Whenever I drive the interstate after a heavy snowfall, I scan roadside maples and oaks for perched raptors, grimly hunched and staring at the highway — a redtail or a Cooper’s hawk, perhaps; or maybe an immature bald eagle, as brown as dirt and big as a grocery bag.
It competes with my focus on the road; but I can’t resist. The interstate, wide, dark, and more or less straight, gathers raptors, particularly in winter, the way a magnet gathers iron filings.
First: there’s the promise of food. Second: if the sun’s out, waves of heated air rise off the blacktop, offering an avian version of energy conservation.
Once meadows and pastures are buried in snow, plowed highways are one of the few reliable stretches of open ground . . . and sources of salvation for hungry raptors.

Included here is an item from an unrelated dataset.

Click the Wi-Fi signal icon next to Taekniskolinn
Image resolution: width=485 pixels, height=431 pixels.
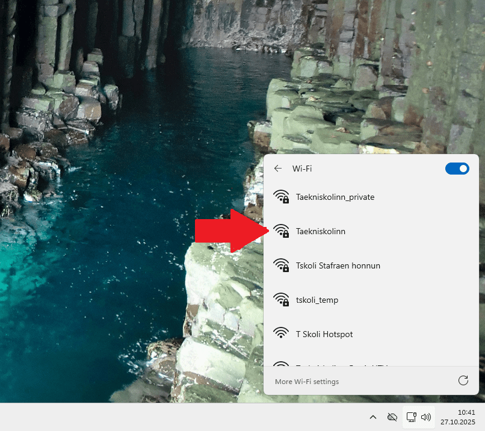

The day after a recent wet, heavy snow, I spotted three red-tailed hawks perched in roadside trees, waiting for a vole or a squirrel to scurry into the open lanes.
Deer too are drawn to the highway and many wind up as carnage on the shoulder of the road or frozen in snowbanks that run parallel to it. Clouds of ravens and crows that fill nearby trees or hop along the verge, barely flinching when a car passes, often attend these. For bald eagles hunting along the river valley, a roadkill is a feast that may last for days or longer.
All this roadside activity presents a couple of problems for drivers. As I’ve said, taking our eyes off the road is never good. But we have to stay alert, in case a swooping hawk drops from a branch to fly low and very close to the windshield.
I’ve never actually hit a hawk in pursuit of a meal, but I’ve come so close on several occasions that the birds have been buffeted by the wind displaced by my car. And every winter barred owls are struck in pursuit of mice.
Hawks you have at least a chance of seeing. Owls not so much.